De ahí que se desprende la tercera opción, que corresponde a la movilización contra la muerte, contra la tanato-política, y el aplazamiento indefinido de “la igualdad real y efectiva”. Esta es la que denomino Paz Democrática. Es una paz que reclama como mecanismo para su concreción la constituyente, y que para que en efecto sea eficaz no puede no ser una constituyente social. A esta se refiere, en concreto, la abstracción “justicia social”. El sujeto prevalente, determinante en últimas, para avanzar en el sentido político de su concreción es la pluralidad constituyente de los grupos y clases subalternas, de la verdadera democracia.

De ahí que hable de Constituyente Subalterna, y de ella hace parte, sin exclusiones la insurgencia subalterna que insiste en hacer la paz, y sigue siendo ignorada, bajo el primado del “evangelio del apocalipsis” con sus expresiones más inmediatas, siendo hasta hoy la voz destemplada, sin legitimidad del presidente de la anti-paz, que sigue echando cuentos y repartiendo culpas con el ganador del nobel de paz.

Hablo de Constituyente Subalterna para distinguir al sujeto colectivo que disputa en democracia una guerra de posiciones sin armas, en todos los ámbitos de la sociedad civil. En el entretanto el bloque dominante aplica la fórmula de la revolución pasiva con sus peores tácticas, el transformismo y la liquidación de sus adversarios (enemigos), mediante la destrucción individual y masiva esa transición de la paz neoliberal a la paz de los subalternos, que es compleja, en todos sus aspectos: político, moral, intelectual y, por supuesto, económico.

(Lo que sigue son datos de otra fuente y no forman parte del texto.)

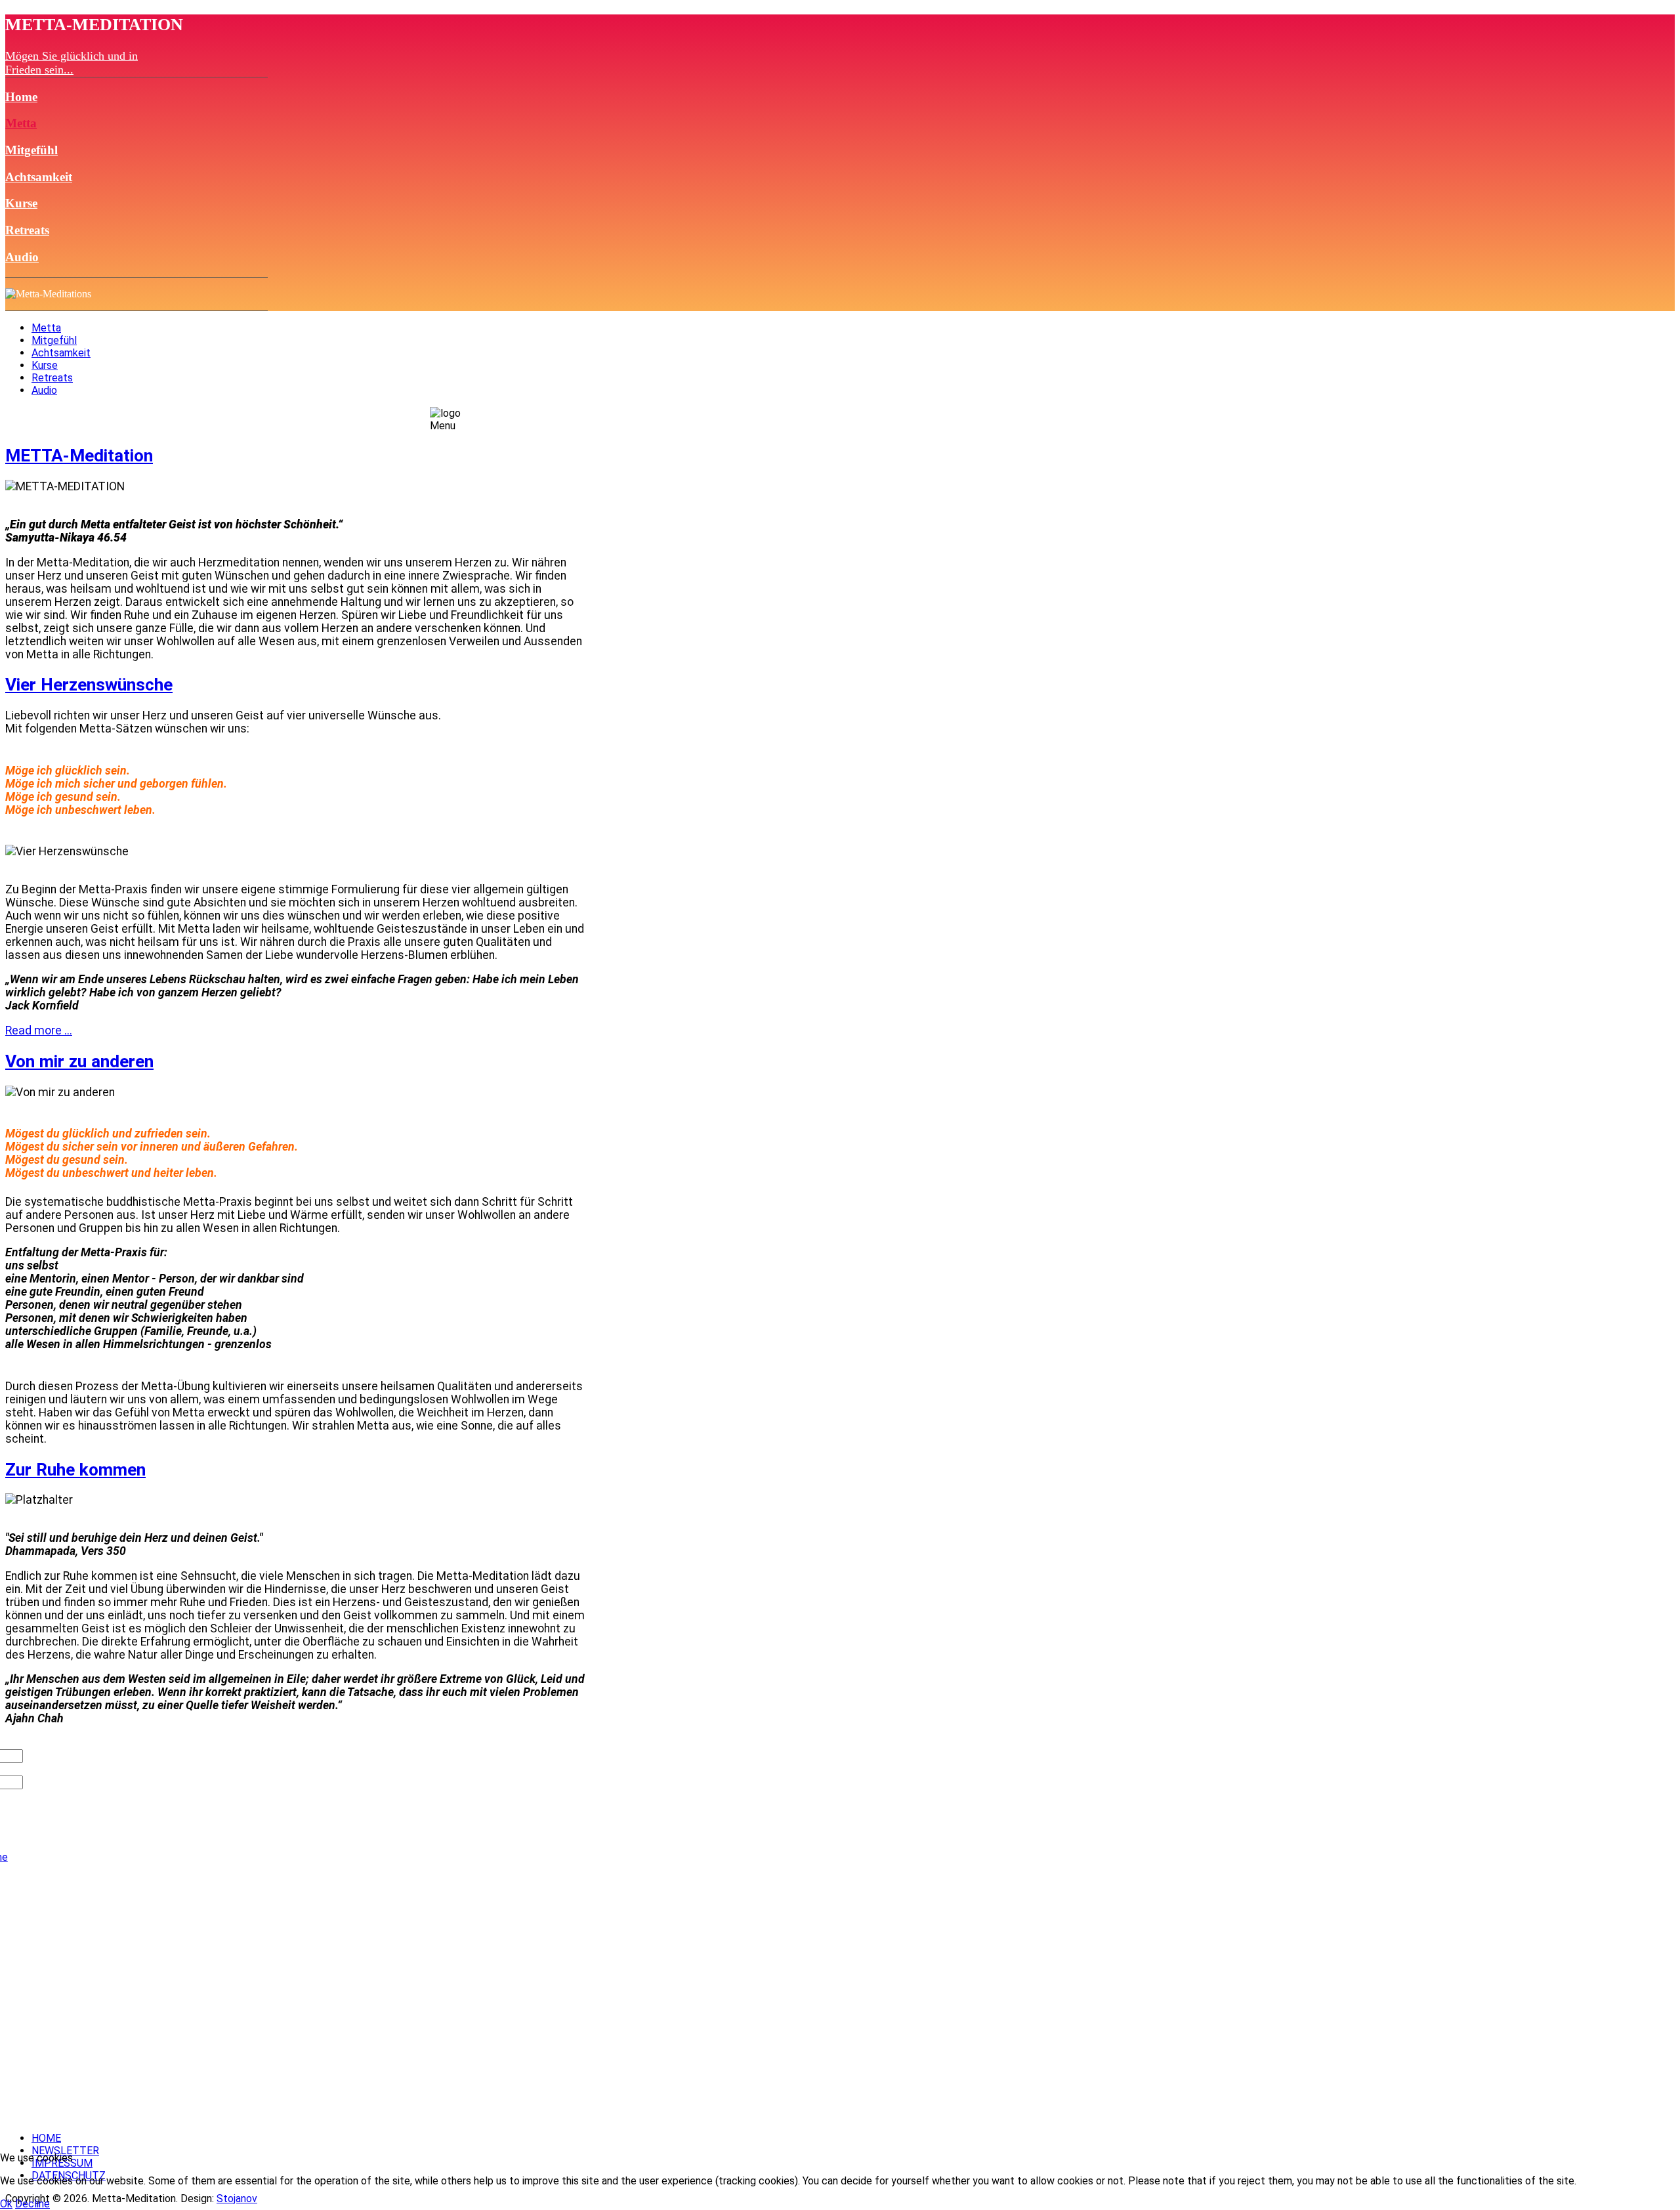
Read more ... (38, 1030)
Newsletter (65, 2150)
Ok (6, 2204)
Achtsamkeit (38, 177)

Estas notas pretenden ser de utilidad para afilar nuestras cogitaciones, argumentos, divergencias y coincidencias entre quienes participan de la construcción del bloque social alternativo, a partir del cual se construye el sujeto político plural al que nos venimos refiriendo como la multitud subalterna que busca la autonomía, y para lo cual tiene que reclamar la democracia, esto es, su potencia constituyente y destituyente.